WHAT TO PRODUCE = Quote the stretch of the records from the line containing "At what coordinates" through the line containing "Action: pyautogui.click(x=1045, y=552)", both ends included, leaving out the pictures.

ENTRIES SHOWN =

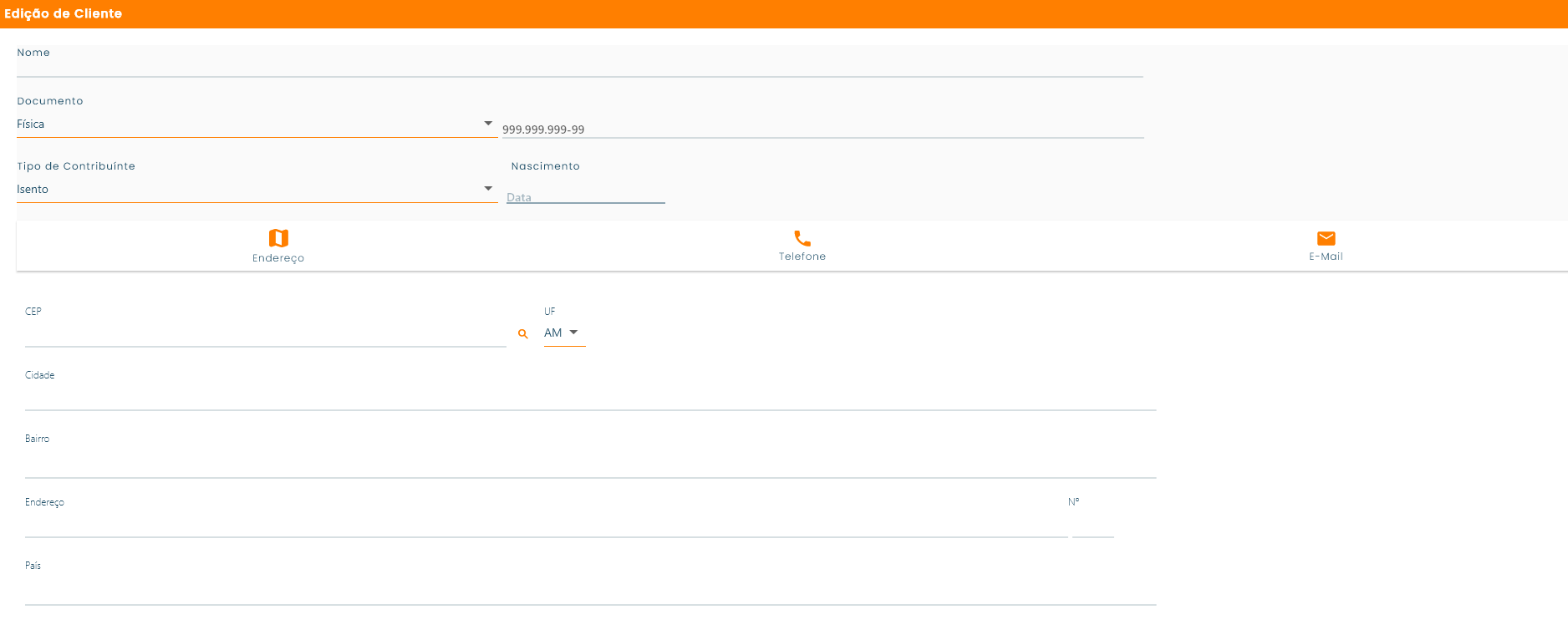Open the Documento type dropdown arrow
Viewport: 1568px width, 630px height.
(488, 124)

==

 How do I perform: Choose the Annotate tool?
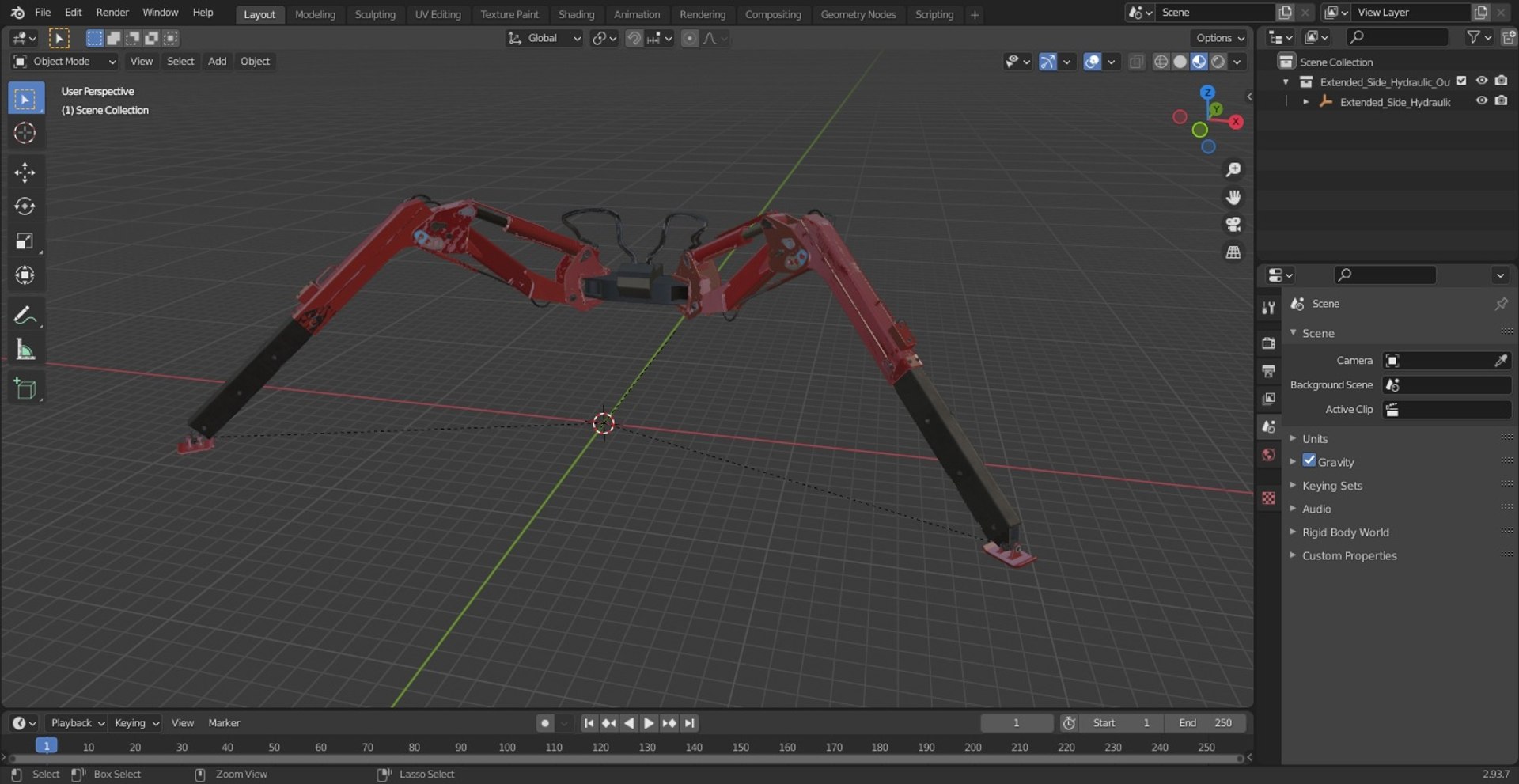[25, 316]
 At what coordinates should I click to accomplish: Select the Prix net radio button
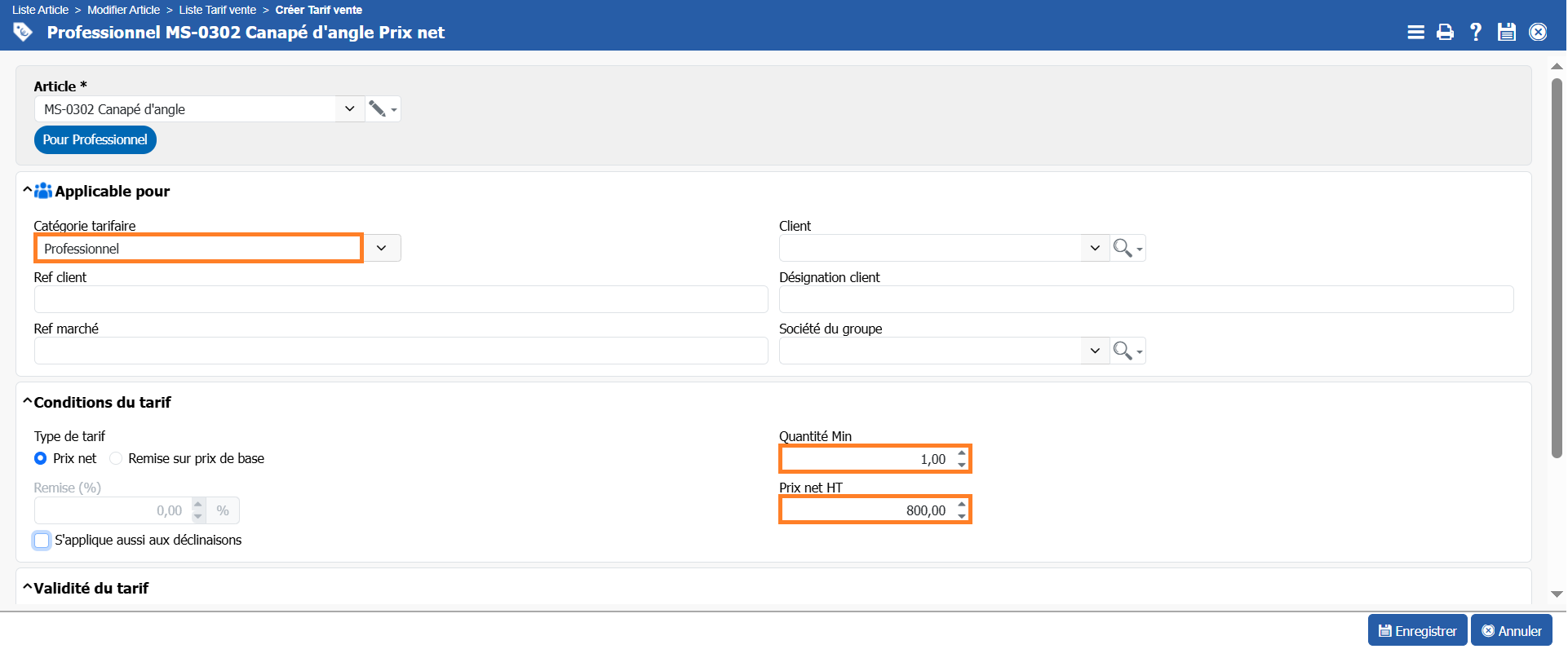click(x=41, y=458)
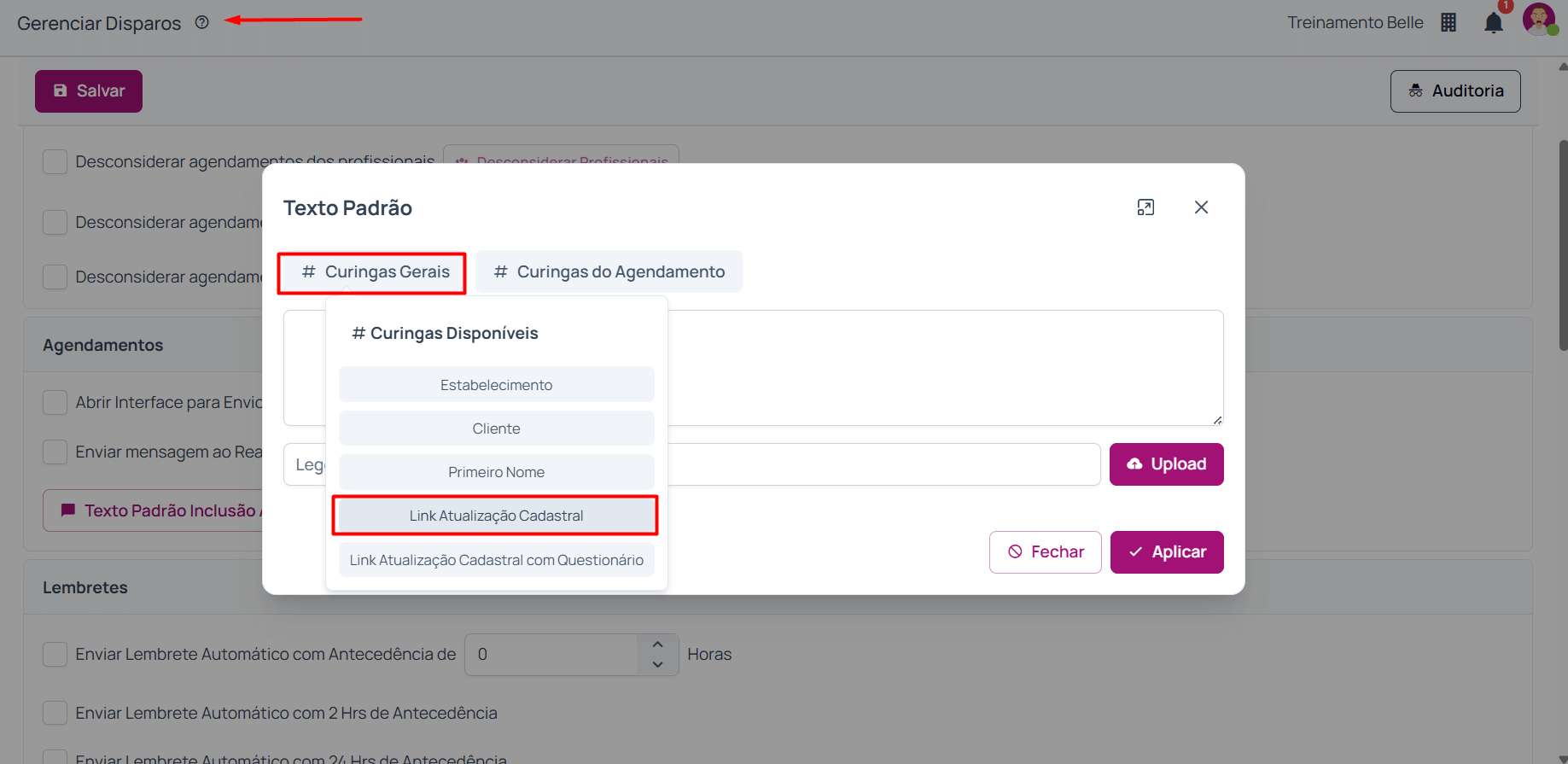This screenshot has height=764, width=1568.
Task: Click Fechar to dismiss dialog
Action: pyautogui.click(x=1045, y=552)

COMPLETE ANSWER =
 At what coordinates should I click to accomplish: Select the Prix net radio button
click(x=41, y=458)
This screenshot has height=764, width=1568.
Task: Click Fechar to dismiss dialog
Action: pyautogui.click(x=1045, y=552)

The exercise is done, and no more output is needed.